Soldiers in combat used to find cigarettes in their rations. Today, such a thing would be unimaginable given what we know about the dangers of smoking. The climate change debate is very much like the argument over tobacco in the 1960s following reports about the dangers of smoking. At a point in both discussions, the science was understood.

The near-universal view on climate change can be summed up this way: “The build-up of heat-trapping emissions from fossil fuels and clearing forests is changing the climate, posing significant risks to our well-being. It stands to reason, then, that reducing those emissions would greatly reduce risks associated with climate change.” So say Andrew Hoffman, director of the Erb Institute at the University of Michigan, and Peter Frumhoff, director of science and policy at the Union of Concerned Scientists.

In their recent article Hoffman and Frumhoff describe the debate over climate change as a social challenge similar to the one that occurred around smoking. Conclusive evidence did not stop tobacco companies from spending huge sums of money to discredit the science and encourage people to smoke. It was only after public consciousness was raised that change began to take hold.

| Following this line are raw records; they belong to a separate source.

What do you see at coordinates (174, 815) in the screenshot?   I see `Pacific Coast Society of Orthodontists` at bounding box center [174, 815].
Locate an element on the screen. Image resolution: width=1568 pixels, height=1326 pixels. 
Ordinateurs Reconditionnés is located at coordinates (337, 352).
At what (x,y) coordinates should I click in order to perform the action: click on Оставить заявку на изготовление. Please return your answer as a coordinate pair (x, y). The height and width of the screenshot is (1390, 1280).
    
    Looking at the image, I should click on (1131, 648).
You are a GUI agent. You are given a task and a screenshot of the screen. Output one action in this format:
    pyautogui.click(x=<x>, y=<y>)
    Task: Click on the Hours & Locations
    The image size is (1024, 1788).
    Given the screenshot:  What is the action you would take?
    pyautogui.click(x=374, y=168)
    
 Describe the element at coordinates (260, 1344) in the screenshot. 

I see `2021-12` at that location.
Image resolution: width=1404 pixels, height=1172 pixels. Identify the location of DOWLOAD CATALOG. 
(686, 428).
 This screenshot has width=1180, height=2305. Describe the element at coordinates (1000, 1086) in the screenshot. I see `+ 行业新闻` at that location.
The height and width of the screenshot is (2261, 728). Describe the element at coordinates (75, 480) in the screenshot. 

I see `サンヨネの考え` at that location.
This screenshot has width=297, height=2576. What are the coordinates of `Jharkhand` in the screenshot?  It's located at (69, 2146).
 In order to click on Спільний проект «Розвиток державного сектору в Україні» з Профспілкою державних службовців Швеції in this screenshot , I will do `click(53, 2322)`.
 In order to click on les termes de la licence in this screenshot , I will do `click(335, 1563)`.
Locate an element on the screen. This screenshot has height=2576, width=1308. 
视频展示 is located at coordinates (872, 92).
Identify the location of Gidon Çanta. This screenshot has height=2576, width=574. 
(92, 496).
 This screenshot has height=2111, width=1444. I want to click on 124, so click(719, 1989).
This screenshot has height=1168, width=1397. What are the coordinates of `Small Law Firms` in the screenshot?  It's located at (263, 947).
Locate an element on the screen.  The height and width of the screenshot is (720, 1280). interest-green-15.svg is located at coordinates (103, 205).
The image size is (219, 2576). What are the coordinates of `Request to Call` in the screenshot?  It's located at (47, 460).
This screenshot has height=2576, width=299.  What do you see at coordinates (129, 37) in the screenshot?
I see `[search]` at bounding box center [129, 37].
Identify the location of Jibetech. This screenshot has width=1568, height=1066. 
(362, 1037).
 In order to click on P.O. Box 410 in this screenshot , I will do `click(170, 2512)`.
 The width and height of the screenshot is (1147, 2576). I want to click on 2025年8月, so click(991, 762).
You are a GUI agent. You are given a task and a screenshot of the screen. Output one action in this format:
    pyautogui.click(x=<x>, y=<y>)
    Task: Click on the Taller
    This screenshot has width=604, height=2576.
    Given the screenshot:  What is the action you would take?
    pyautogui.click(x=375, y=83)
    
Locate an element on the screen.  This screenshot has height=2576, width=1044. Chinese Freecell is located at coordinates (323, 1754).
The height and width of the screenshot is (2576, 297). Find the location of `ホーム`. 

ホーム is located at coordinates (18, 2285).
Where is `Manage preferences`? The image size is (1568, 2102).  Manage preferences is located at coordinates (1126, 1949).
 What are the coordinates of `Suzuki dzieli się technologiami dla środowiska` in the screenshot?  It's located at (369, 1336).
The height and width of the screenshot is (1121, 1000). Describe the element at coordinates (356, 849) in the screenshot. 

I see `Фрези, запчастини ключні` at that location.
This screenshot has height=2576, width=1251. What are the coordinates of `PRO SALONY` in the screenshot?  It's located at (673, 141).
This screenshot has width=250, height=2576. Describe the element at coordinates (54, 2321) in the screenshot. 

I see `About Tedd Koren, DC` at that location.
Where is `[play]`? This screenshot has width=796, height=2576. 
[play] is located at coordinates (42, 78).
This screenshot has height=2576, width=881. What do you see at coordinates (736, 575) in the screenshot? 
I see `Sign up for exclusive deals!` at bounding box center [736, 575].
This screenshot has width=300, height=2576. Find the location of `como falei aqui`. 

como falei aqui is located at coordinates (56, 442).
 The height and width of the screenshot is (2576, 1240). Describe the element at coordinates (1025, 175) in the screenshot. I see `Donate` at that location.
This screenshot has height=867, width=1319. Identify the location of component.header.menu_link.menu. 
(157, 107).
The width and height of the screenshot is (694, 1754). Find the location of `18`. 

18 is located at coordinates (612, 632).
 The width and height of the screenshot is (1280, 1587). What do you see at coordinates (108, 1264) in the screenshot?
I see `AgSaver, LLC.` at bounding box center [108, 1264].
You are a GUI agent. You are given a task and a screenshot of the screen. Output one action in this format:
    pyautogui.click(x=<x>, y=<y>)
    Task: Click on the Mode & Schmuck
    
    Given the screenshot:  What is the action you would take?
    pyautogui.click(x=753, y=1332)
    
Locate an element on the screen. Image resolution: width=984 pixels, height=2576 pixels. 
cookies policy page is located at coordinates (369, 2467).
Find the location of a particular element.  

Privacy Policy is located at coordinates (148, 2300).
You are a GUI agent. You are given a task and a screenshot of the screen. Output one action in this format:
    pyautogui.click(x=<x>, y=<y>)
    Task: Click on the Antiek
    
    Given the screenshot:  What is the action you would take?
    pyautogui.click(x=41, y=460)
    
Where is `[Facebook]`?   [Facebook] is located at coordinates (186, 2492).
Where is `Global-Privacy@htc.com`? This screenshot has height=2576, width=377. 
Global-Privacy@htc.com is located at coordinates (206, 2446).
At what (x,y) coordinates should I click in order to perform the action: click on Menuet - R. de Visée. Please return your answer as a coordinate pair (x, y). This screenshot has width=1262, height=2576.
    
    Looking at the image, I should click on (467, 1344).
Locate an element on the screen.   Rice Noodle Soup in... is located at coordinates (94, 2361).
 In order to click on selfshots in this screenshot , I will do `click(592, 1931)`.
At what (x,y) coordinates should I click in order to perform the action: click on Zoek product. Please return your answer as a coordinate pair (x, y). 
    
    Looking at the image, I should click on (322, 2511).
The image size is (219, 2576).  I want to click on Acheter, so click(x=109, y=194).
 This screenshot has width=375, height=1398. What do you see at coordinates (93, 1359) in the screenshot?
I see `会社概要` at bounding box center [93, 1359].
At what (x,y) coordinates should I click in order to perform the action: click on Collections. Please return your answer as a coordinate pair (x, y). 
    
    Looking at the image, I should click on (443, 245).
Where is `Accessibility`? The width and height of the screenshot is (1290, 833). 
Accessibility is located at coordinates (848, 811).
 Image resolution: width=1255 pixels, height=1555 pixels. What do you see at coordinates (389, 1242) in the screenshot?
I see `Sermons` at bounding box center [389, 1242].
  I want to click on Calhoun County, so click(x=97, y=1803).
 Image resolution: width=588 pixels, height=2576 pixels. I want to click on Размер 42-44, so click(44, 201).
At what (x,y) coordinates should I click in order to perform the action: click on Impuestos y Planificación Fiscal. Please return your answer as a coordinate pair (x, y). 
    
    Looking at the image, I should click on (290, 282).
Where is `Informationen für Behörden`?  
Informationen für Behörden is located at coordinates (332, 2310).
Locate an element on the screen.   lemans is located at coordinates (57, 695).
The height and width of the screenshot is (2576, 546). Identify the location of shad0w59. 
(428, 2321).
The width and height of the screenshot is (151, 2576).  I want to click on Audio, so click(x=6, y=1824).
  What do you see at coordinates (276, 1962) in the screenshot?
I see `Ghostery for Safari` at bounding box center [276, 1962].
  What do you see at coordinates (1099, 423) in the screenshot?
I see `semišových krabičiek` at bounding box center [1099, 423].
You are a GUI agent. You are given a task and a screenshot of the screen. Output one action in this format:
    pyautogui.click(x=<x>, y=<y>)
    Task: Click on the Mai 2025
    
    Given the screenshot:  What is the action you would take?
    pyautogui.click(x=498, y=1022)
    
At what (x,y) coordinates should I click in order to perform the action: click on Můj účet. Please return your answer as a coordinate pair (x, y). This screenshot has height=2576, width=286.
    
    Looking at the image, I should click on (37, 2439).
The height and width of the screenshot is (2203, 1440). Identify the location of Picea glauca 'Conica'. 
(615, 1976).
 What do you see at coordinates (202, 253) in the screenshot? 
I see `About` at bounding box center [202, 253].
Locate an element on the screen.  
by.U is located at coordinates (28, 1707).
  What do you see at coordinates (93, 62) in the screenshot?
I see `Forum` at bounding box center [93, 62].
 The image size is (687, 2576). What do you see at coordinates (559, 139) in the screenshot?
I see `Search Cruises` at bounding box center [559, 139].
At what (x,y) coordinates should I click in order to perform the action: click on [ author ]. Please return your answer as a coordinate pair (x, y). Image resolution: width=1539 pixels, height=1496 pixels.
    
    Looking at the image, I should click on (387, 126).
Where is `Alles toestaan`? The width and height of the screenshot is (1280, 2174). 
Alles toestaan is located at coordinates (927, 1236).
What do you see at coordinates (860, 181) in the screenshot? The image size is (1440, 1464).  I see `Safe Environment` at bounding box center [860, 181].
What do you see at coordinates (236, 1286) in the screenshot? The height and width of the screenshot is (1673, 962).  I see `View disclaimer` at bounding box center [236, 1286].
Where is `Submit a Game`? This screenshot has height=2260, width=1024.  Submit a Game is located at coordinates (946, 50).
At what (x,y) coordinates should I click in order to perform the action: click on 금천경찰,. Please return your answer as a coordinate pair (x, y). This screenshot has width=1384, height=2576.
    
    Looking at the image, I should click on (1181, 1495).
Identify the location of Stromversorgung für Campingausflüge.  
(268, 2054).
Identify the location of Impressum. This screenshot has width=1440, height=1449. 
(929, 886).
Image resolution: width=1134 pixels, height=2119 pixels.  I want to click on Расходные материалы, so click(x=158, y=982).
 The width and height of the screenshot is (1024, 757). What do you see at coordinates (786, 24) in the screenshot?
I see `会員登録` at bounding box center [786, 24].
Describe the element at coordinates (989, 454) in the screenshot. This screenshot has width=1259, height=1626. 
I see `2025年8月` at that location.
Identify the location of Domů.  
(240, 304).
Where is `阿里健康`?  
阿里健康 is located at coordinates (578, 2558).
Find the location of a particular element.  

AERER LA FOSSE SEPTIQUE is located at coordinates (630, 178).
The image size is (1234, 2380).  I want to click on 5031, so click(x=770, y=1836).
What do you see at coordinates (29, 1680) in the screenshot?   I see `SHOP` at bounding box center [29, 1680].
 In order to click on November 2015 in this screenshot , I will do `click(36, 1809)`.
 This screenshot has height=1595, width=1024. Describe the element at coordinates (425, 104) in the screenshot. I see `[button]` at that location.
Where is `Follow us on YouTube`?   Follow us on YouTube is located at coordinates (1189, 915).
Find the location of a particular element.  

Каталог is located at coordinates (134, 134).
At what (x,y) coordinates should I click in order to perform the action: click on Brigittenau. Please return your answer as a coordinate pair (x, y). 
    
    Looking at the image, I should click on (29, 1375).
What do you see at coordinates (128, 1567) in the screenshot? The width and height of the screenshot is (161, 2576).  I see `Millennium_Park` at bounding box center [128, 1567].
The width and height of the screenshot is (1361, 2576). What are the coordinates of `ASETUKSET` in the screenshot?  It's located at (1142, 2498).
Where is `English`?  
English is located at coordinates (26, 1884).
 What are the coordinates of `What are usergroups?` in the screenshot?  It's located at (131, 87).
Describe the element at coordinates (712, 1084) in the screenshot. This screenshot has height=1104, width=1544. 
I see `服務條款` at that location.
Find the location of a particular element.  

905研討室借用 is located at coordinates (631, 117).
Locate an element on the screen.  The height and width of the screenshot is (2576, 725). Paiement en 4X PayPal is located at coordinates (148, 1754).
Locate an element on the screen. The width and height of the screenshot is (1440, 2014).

To raise public awareness, we need trusted leaders to bring about fact-based and respectful dialogue that is based on shared values. IPI is doing this through our sustainability committee, through content offered at our 2012 Conference & Expo, and through The Green Standard sustainability column in The Parking Professional. But as an industry, we need to ask ourselves if we’re like big tobacco, or are we taking action as leaders in an effort to respond to unequivocal science?